• TASK TO COMPLETE
Update the rows below by changing "PAGE TOP" to "BACK TO TOP" and leaving everything else the same. Leave out the pictures.

• ENTRIES SHOWN
------------------------------------

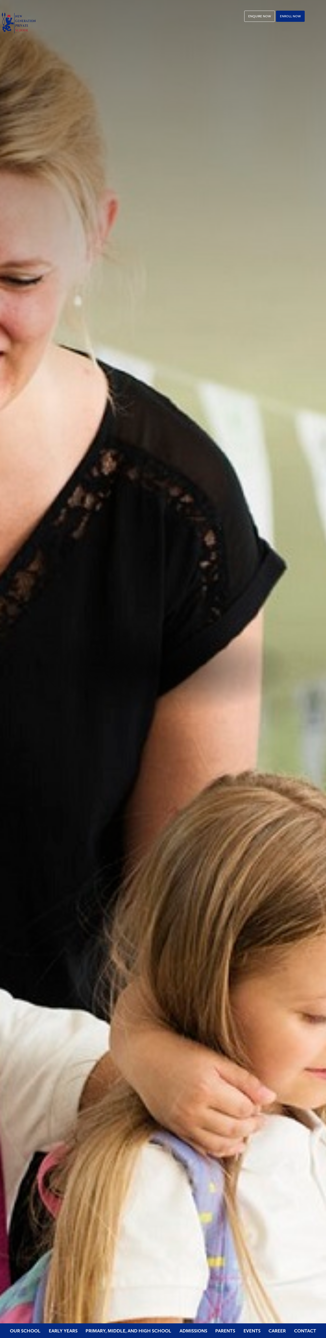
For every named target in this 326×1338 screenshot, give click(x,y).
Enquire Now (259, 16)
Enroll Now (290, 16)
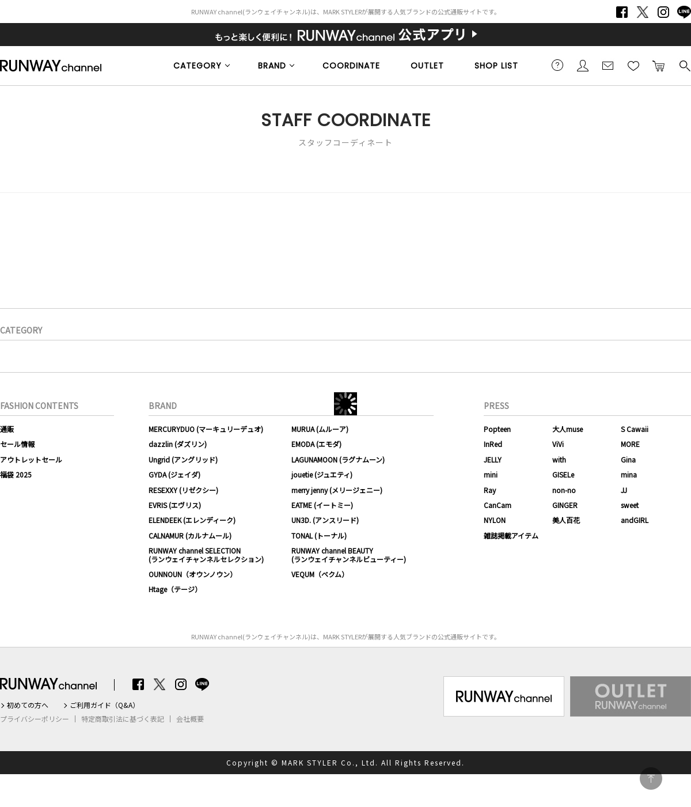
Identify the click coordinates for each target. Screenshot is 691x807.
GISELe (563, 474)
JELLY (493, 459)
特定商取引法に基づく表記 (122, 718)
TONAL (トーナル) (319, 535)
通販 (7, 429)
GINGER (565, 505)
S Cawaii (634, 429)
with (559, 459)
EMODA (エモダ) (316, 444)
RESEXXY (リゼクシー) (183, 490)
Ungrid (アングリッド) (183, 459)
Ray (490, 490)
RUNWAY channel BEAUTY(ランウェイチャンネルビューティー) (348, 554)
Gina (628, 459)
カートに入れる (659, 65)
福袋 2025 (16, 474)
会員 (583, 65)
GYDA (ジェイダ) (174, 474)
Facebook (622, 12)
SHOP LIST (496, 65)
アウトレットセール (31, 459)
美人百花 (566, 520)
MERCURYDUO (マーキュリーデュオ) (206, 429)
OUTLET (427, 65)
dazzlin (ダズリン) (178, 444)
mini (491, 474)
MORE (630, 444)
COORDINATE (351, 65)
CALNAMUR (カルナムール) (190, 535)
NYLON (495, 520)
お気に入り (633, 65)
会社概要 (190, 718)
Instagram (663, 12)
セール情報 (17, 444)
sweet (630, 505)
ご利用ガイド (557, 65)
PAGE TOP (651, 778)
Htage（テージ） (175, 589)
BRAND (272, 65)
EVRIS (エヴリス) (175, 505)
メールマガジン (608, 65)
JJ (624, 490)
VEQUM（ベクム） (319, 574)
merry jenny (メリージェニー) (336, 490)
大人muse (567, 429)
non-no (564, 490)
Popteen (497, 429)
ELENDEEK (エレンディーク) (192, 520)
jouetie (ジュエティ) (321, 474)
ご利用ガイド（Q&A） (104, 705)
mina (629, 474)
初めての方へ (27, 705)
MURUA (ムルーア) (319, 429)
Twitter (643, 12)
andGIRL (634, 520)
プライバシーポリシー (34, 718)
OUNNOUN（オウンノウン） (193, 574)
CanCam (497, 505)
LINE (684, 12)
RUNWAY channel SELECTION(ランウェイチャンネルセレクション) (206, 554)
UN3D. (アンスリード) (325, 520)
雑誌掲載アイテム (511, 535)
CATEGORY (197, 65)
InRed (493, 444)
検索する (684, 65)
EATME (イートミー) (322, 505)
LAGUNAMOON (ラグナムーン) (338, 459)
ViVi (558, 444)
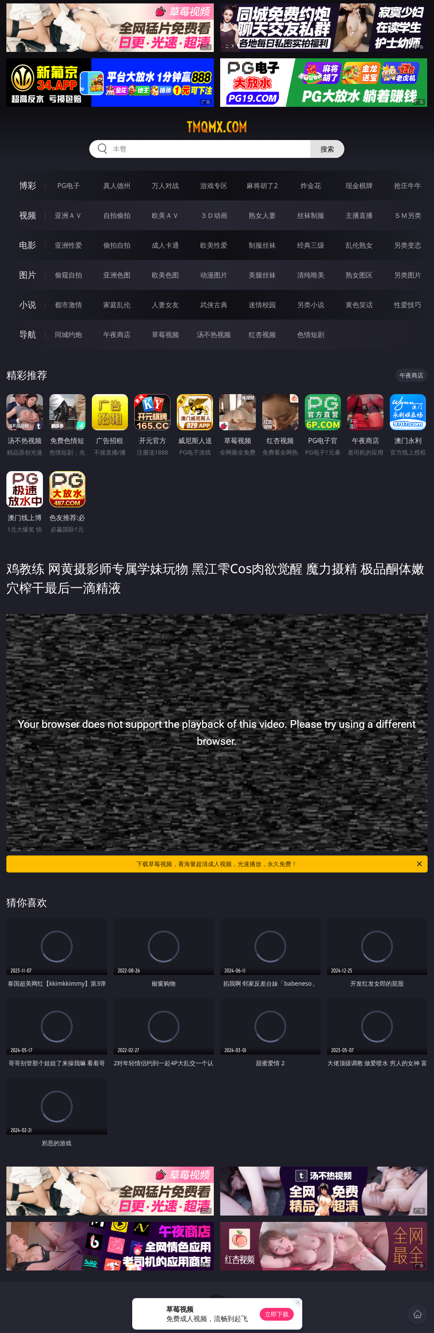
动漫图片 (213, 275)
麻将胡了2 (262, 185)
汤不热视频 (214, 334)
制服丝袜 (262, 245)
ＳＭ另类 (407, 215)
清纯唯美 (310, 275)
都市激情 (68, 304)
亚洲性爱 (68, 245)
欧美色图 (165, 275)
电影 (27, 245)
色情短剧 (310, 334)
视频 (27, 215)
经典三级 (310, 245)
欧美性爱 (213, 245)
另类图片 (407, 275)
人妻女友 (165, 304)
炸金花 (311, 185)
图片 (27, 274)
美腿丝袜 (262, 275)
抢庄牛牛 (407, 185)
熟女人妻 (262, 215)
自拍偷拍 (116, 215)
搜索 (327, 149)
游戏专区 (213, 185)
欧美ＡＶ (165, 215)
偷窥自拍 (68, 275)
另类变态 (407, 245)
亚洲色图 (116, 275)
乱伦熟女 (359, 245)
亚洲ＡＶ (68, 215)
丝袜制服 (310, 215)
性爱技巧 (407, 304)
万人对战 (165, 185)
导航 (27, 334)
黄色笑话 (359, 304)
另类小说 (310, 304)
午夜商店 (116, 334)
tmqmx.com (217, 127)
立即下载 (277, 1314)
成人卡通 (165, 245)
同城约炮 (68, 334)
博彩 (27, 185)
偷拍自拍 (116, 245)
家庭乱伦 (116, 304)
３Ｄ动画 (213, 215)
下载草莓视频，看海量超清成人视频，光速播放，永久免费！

------------------------------------

• COMPLETE ANSWER
For every named target in this 326×1338 screenshot, give click(x,y).
Enquire Now (259, 16)
Enroll Now (290, 16)
Identify the click coordinates for each target. Screenshot is 691x807.
GISELe (563, 474)
JELLY (493, 459)
特定商取引法に基づく表記 (122, 718)
TONAL (トーナル) (319, 535)
通販 (7, 429)
GINGER (565, 505)
S Cawaii (634, 429)
with (559, 459)
EMODA (エモダ) (316, 444)
RESEXXY (リゼクシー) (183, 490)
Ungrid (アングリッド) (183, 459)
Ray (490, 490)
RUNWAY channel BEAUTY(ランウェイチャンネルビューティー) (348, 554)
Gina (628, 459)
カートに入れる (659, 65)
福袋 2025 (16, 474)
会員 (583, 65)
GYDA (ジェイダ) (174, 474)
Facebook (622, 12)
SHOP LIST (496, 65)
アウトレットセール (31, 459)
美人百花 (566, 520)
MERCURYDUO (マーキュリーデュオ) (206, 429)
OUTLET (427, 65)
dazzlin (ダズリン) (178, 444)
mini (491, 474)
MORE (630, 444)
COORDINATE (351, 65)
CALNAMUR (カルナムール) (190, 535)
NYLON (495, 520)
お気に入り (633, 65)
会社概要 (190, 718)
Instagram (663, 12)
セール情報 (17, 444)
sweet (630, 505)
ご利用ガイド (557, 65)
BACK TO TOP (651, 778)
Htage（テージ） (175, 589)
BRAND (272, 65)
EVRIS (エヴリス) (175, 505)
メールマガジン (608, 65)
JJ (624, 490)
VEQUM（ベクム） (319, 574)
merry jenny (メリージェニー) (336, 490)
大人muse (567, 429)
non-no (564, 490)
Popteen (497, 429)
ELENDEEK (エレンディーク) (192, 520)
jouetie (ジュエティ) (321, 474)
ご利用ガイド（Q&A） (104, 705)
mina (629, 474)
初めての方へ (27, 705)
MURUA (ムルーア) (319, 429)
Twitter (643, 12)
andGIRL (634, 520)
プライバシーポリシー (34, 718)
OUNNOUN（オウンノウン） (193, 574)
CanCam (497, 505)
LINE (684, 12)
RUNWAY channel SELECTION(ランウェイチャンネルセレクション) (206, 554)
UN3D. (アンスリード) (325, 520)
雑誌掲載アイテム (511, 535)
CATEGORY (197, 65)
InRed (493, 444)
検索する (684, 65)
EATME (イートミー) (322, 505)
LAGUNAMOON (ラグナムーン) (338, 459)
ViVi (558, 444)
动漫图片 (213, 275)
麻将胡了2 (262, 185)
汤不热视频 (214, 334)
制服丝袜 (262, 245)
ＳＭ另类 (407, 215)
清纯唯美 (310, 275)
都市激情 (68, 304)
亚洲性爱 (68, 245)
欧美色图 (165, 275)
电影 (27, 245)
色情短剧 (310, 334)
视频 (27, 215)
经典三级 (310, 245)
欧美性爱 (213, 245)
另类图片 (407, 275)
人妻女友 (165, 304)
炸金花 (311, 185)
图片 (27, 274)
美腿丝袜 (262, 275)
抢庄牛牛 (407, 185)
熟女人妻 (262, 215)
自拍偷拍 (116, 215)
搜索 (327, 149)
游戏专区 (213, 185)
欧美ＡＶ (165, 215)
偷窥自拍 (68, 275)
另类变态 (407, 245)
亚洲色图 (116, 275)
乱伦熟女 (359, 245)
亚洲ＡＶ (68, 215)
丝袜制服 (310, 215)
性爱技巧 (407, 304)
万人对战 (165, 185)
导航 (27, 334)
黄色笑话 (359, 304)
另类小说 (310, 304)
午夜商店 (116, 334)
tmqmx.com (217, 127)
立即下载 (277, 1314)
成人卡通 (165, 245)
同城约炮 (68, 334)
博彩 (27, 185)
偷拍自拍 (116, 245)
家庭乱伦 (116, 304)
３Ｄ动画 (213, 215)
下载草莓视频，看海量超清成人视频，光速播放，永久免费！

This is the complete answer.